The study revealed that investors’ knowledge about sustainable investing continues to improve. In Asia, now almost 30% of investors can correctly define it, up from 20% in last year’s survey. Similar to 2018, Singapore continues to have the highest number of HNW investors (43%) in Asia who are knowledgeable about sustainable investing. In China and Hong Kong, there were improvements of 5% and 15% in understanding from last year to 18% and 27%, respectively.
Value Seekers remain dominant sustainable investor type
The growing social conscience of HNW investors across archetypes is reflected in their top motivation: “Create a better future” (81% for Altruists and 63% for the Value Seekers). Within the Altruists and Value Seekers, we uncovered a new sub-category of Aspirants, investors who claimed to be engaged in sustainable investing, but have not started yet.
The evolution of sustainable investing follows a pattern
Compared with 2018, this year’s survey highlighted a pattern of evolving investor behaviour, as they progress along their sustainable investing journey. It also uncovered some of the factors investors consider as they mature in their use of sustainable investments.

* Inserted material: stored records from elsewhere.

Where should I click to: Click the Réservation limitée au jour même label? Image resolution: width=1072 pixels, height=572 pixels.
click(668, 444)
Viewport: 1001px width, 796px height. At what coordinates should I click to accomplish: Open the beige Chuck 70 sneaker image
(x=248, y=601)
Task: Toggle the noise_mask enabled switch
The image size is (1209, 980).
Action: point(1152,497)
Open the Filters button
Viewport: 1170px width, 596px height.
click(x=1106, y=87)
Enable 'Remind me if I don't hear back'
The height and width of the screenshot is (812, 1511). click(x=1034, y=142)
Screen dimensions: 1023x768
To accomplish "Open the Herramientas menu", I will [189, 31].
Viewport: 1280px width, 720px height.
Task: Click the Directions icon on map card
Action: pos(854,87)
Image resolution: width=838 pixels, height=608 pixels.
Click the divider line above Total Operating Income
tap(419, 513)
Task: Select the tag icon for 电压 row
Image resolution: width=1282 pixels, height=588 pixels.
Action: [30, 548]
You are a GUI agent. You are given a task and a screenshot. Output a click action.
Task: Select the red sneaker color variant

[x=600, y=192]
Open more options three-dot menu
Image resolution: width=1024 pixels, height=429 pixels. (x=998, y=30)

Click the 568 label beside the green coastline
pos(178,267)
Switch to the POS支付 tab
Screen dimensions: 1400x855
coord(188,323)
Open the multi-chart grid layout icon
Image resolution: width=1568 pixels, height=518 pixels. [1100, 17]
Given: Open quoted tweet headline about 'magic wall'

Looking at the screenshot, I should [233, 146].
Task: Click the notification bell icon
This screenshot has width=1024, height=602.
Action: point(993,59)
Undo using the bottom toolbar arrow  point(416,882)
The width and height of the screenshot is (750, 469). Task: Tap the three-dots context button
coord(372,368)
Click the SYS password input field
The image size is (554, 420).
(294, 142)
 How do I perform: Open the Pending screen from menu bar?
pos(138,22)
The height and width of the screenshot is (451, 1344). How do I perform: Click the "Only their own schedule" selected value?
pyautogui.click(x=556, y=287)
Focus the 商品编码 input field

Investors are keen to engage, but some are still holding back
Sustainable investments now make up around a fifth of Asian investors’ investment funds; in China, a majority of respondents have already allocated between 25% to 50% of their funds to sustainable investments.
Investors are also increasingly keen to support the Sustainable Development (SDGs) goals with their funds, to bridge the annual funding gap of USD2.5tn in developing countries. Altruistic investors are most motivated by energy and climate issues (22%), while Value Seekers are most motivated by health and education goals (12%).
Despite the willingness to engage in sustainable investing, there remain some barriers holding investors back. In Asia, 41% of the Unengaged cited ‘Lack of information about sustainable investing opportunities’ while 40% of the Aspirants echoed this view as the top reason for not engaging in sustainable investing. Overall, 46% of investors in Asia felt that a ‘Demonstrated track record of positive financial returns’ would help increase their engagement with sustainable investing.
Didier von Daeniken, Global Head, Private Banking and Wealth Management at Standard Chartered said: “It is encouraging to know that investors have more access to information on sustainable investing. Nonetheless, some misconceptions still exist, and this is where banks play a crucial role to educate and help investors overcome their barriers to investing for impact. Our Impact Philosophy offers clients a structured way to invest towards causes they are passionate about, as well as to understand the risks and returns of potential opportunities. We are committed to helping investors use their funds to bridge the annual USD2.5tn funding gap required to achieve the SDGs.”
Standard Chartered Private Bank has launched a range of solutions to provide clients the opportunity to make both financial and social impact. In Q3 this year, the bank will incorporate Environmental, Social and Governance (ESG) scores into its wealth management investment advisory trade notes for equities. This will allow clients to build in ESG considerations into their equity investments.